Japanese Prime Minister Shinzo Abe and Russian President Vladimir Putin reaffirmed Saturday they will make efforts to conclude a postwar peace treaty and accelerate bilateral economic cooperation.
At a press conference after their summit talks in the Kremlin in Moscow, Putin said, "What is important is to seek a solution (to the peace treaty issue) that meets national interests of both sides and is mutually acceptable."
Abe said he and Putin confirmed the two countries will work closely together toward North Korea's denuclearization, adding, "This is the stance shared by Japan and Russia."
Abe and Putin met amid uncertainty over whether U.S. President Donald Trump and North Korean leader Kim Jong Un will hold a summit and after South Korean President Moon Jae In and Kim met earlier in the day for the second time in a month.
In their 21st face-to-face meeting, Abe and Putin discussed how to foster joint economic activities in five areas on disputed islands controlled by Moscow and claimed by Japan, as agreed to last September.
The two leaders agreed to accelerate consultations to create business in the areas and dispatch business missions to the islands in the summer.
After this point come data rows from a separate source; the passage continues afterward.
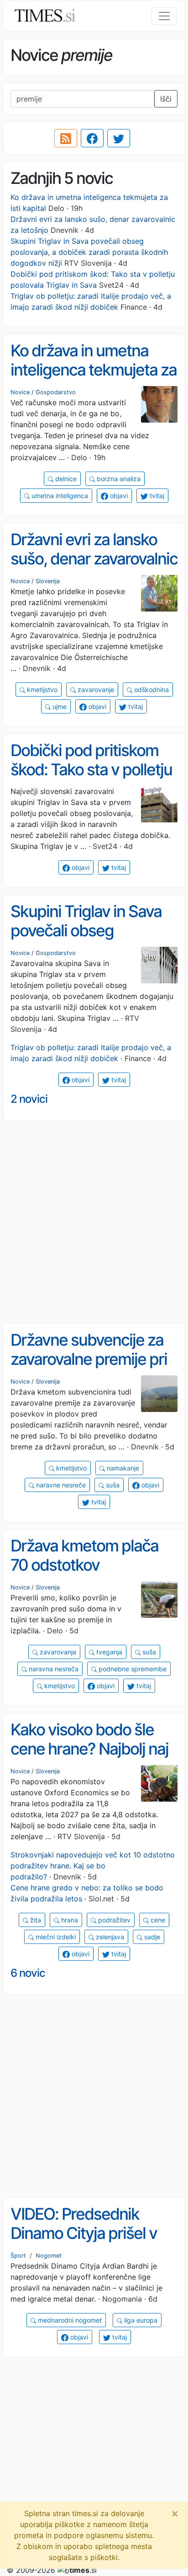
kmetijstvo (41, 689)
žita (34, 1920)
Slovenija (48, 581)
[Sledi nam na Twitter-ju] (118, 138)
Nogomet (49, 2255)
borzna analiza (118, 479)
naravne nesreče (60, 1485)
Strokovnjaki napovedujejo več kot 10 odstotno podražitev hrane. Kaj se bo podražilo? (92, 1865)
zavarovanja (57, 1652)
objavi (118, 495)
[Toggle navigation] (164, 16)
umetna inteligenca (59, 495)
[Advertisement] (94, 1222)
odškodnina (150, 689)
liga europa (139, 2320)
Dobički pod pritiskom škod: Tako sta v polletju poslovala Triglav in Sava (92, 770)
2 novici (28, 1099)
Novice (20, 392)
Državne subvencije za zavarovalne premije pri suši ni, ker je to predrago (88, 1369)
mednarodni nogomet (69, 2320)
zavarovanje (95, 689)
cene (157, 1920)
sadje (151, 1937)
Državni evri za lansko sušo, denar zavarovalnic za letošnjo (94, 559)
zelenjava (109, 1937)
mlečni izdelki (55, 1937)
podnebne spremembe (132, 1669)
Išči (166, 98)
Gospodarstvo (56, 392)
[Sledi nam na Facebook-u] (92, 138)
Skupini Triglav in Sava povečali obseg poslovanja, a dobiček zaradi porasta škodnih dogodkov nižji (89, 252)
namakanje (122, 1468)
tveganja (108, 1652)
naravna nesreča (52, 1669)
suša (112, 1485)
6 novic (27, 1973)
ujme (59, 706)
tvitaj (156, 495)
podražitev (113, 1920)
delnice (65, 479)
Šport (18, 2255)
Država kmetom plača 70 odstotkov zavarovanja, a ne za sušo (84, 1575)
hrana (68, 1920)
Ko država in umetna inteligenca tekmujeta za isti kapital (93, 370)
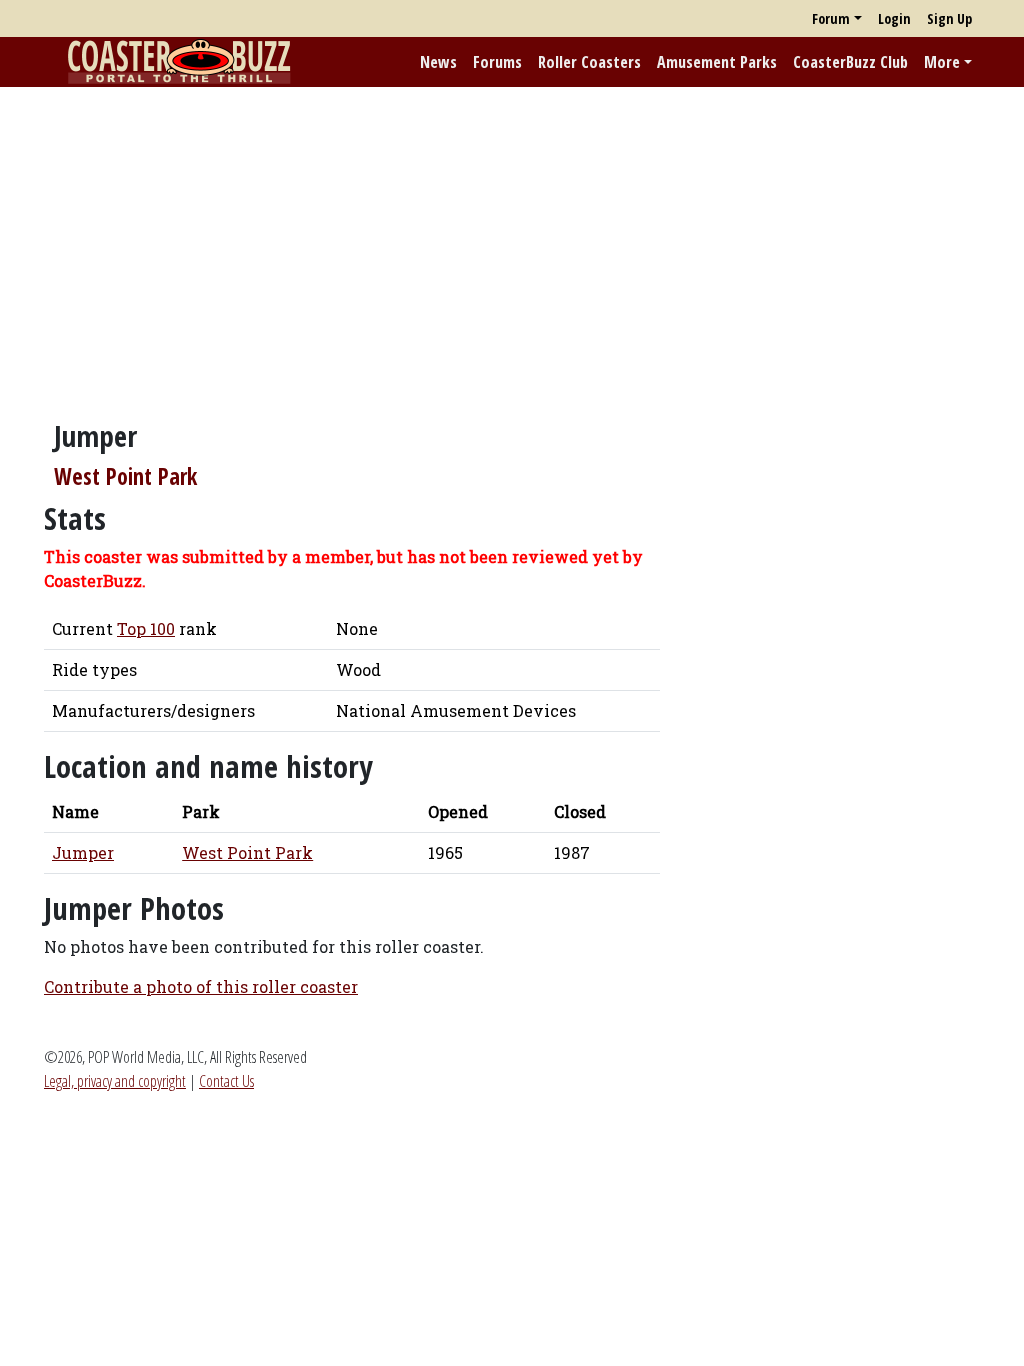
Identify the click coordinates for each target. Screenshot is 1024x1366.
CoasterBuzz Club (850, 62)
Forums (497, 62)
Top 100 (146, 628)
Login (894, 18)
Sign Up (949, 18)
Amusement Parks (717, 62)
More (942, 62)
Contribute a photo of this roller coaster (201, 986)
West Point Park (125, 476)
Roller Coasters (589, 62)
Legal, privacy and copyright (115, 1081)
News (438, 62)
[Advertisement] (512, 243)
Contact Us (226, 1081)
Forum (831, 18)
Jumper (83, 852)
Japan hopes the activities will pave the way to settling a decades-long territorial row over the islands, and ultimately to signing a post-World War II peace treaty. For its part, Russia aims to attract Japanese investment in the underdeveloped Far East region.
Abe is banking on Putin, who secured another six-year term in a presidential election in March, to make a landmark decision over the contested isles off Japan's northernmost main island of Hokkaido.
In a joint interview with Kyodo News and other news agencies Friday in St. Petersburg, Putin said a peace treaty is possible if bilateral relations deepen through planned joint economic activities.
But when it comes to the disputed islands, it is still unclear whether the two countries will be able to come up with a "special framework" that does not compromise either side's legal position on the islands' sovereignty.
The islands of Etorofu, Kunashiri, Shikotan and the Habomai islet group, called the Northern Territories in Japan and the Southern Kurils in Russia, were seized by the former Soviet Union at the end of the war.
As part of humanitarian measures, Abe and Putin agreed to allow former Japanese residents of the islands to travel by aircraft to the islands this year to visit relatives' graves, as was allowed last year for the first time.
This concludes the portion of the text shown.